StarHub’s proposed partnership with Netflix, announced by StarHub’s CMO Howie Lau during last week’s earnings call, highlights some key strategic questions about the future of broadband and pay-TV in Singapore.
On the face of it, partnering Netflix may make sense in the short term for StarHub, one of the Lion City’s two main telecoms and pay-TV groups.
Bundling Netflix with branded pay channel services would strengthen StarHub’s position as Singapore’s leading pay-TV operator, by providing its customers with superior on-demand services.
It would also show StarHub willing to go the extra mile for its broadband business, ensuring that subscribers don’t churn to its main rivals, Singtel, which also runs a pay-TV service, or MyRepublic, a pure-play broadband provider.
A pact with Netflix could undermine one of MyRepublic’s major selling points, an integrated VPN which helps bypass territorial blocks on overseas video services.
A localized Netflix, however, must still abide by local censorship rules.
Both advantages, however, depend on StarHub securing an exclusive partnership with Netflix.
Without exclusivity, integrating OTT video services becomes a flight to the bottom in terms of pricing and commoditization.
Successful integration with Netflix, relying on StarHub’s execution and marketing, may also pave the way for integration with other OTT services with regional ambitions such as Viu, from Hong Kong pay-TV and telecoms group PCCW, as well as other expected entrants from China and India.
At the same time however, possible partnership with Netflix raises some key concerns for StarHub, about possible commoditization and the changing balance of power in a broadband world.
Combined telco/pay-TV operators, such as Optus in Australia, Softbank in Japan and Virgin in the UK, tend to partner with Netflix when they lack a linear video business, have an exclusive window for Netflix or need to drive broadband demand.
StarHub’s pay-TV business, however, typically generates S$96-97 million (US$72 million) per quarter, representing ~15% of total sales.
This could even scale to more than S$100-110 million per quarter, if packaging and marketing of branded channel tiers are further optimized, TV Everywhere authenticated multiscreen services are improved and StarHub’s own SVOD service is enhanced (reflecting similar initiatives from Sky in the UK, Astro in Malaysia and Comcast in the US).
StarHub should also negotiate more digital rights in renewals with HBO and Fox, following comparable deals PCCW has recently done in Hong Kong.
A non-exclusive Netflix partnership threatens to erode the power of StarHub’s linear Hollywood entertainment and movie services (serving ~30% of its video base) and start to commoditize pay-TV, while further commoditizing broadband, currently trending at S$48-50 million in quarterly revenue.

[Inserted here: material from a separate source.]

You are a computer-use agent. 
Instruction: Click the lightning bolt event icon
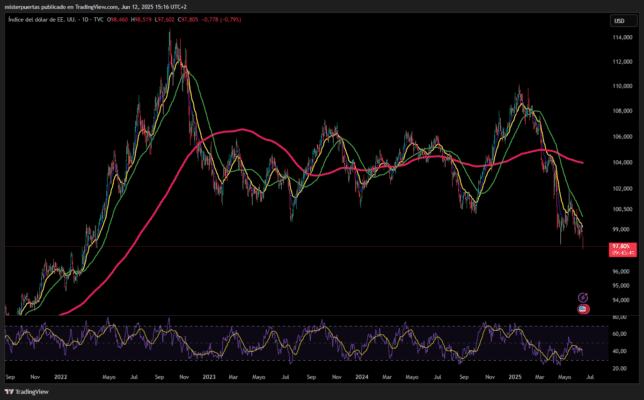click(583, 297)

That said, StarHub could use the partnership as a learning tool, opening the door in exchange for a better understanding how a well-designed, content-led initiative such as Netflix fares in a market like Singapore, and how it shapes viewing behavior.

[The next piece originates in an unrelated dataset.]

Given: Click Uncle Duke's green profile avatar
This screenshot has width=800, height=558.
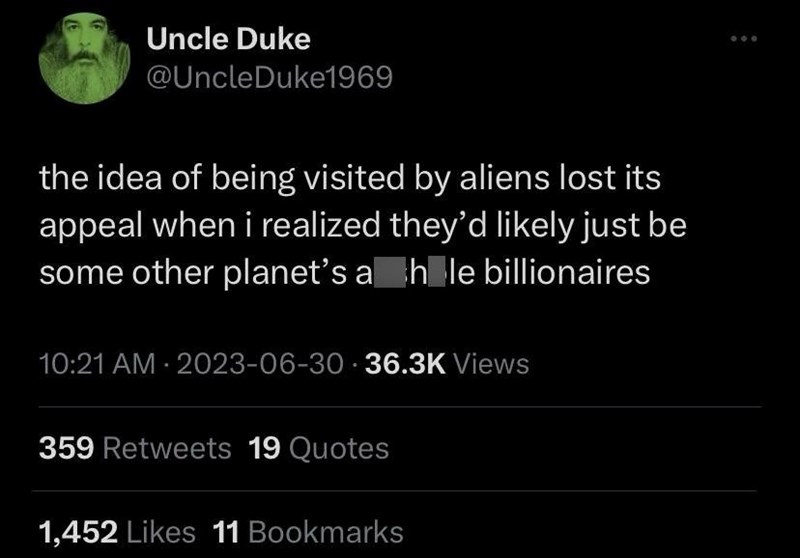Looking at the screenshot, I should 80,62.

Netflix, however, does not need StarHub for telco billing in a market like Singapore, with high levels of credit and debit card penetration.
In Australia, telcos are clamoring to partner with Netflix rather than the other way round, as a way to promote their broadband businesses.
Netflix will only likely share billing information and some top-line info on usage behavior, rather than provide deep analytics to StarHub or give full access to its platform.
Nonetheless, StarHub could still use this data to expand its own SVOD service, StarHub Go, to become a premium window ‘Pay 1’ competitor to Netflix.
This is unlikely to happen however, given StarHub’s resistance to escalating content costs.
WHO NEEDS WHO?
The biggest concern is that Netflix could take eyeballs away from StarHub’s linear business in the long run, if it is integrated into StarHub’s set-top box.
If anything, possible collaboration could end up being more valuable for Netflix.
It would likely accelerate on-demand viewing at the expense of linear channels, a threat StarHub would need to manage carefully, given that its own Go service has yet to become mass market or able to match its S$50 Arpu for pay-TV.
StarHub could end up as a vanilla app integrator and pure-play broadband pipe, delivering no real value-add over the long term.
This scenario is unlikely however, given StarHub’s rich content partnerships across linear and on-demand with the likes of TVB, HBO, BBC, Discovery, Fox and Disney.
A rosier future for StarHub could lie in building a well-designed platform that integrates SVOD services into its set-top box, aggregating and curating content rather than just aggregating apps, allowing StarHub to gain additional insights into customer behavior.
Netflix may not share that level of data, but with TV ratings and return-path data, all this is achievable now.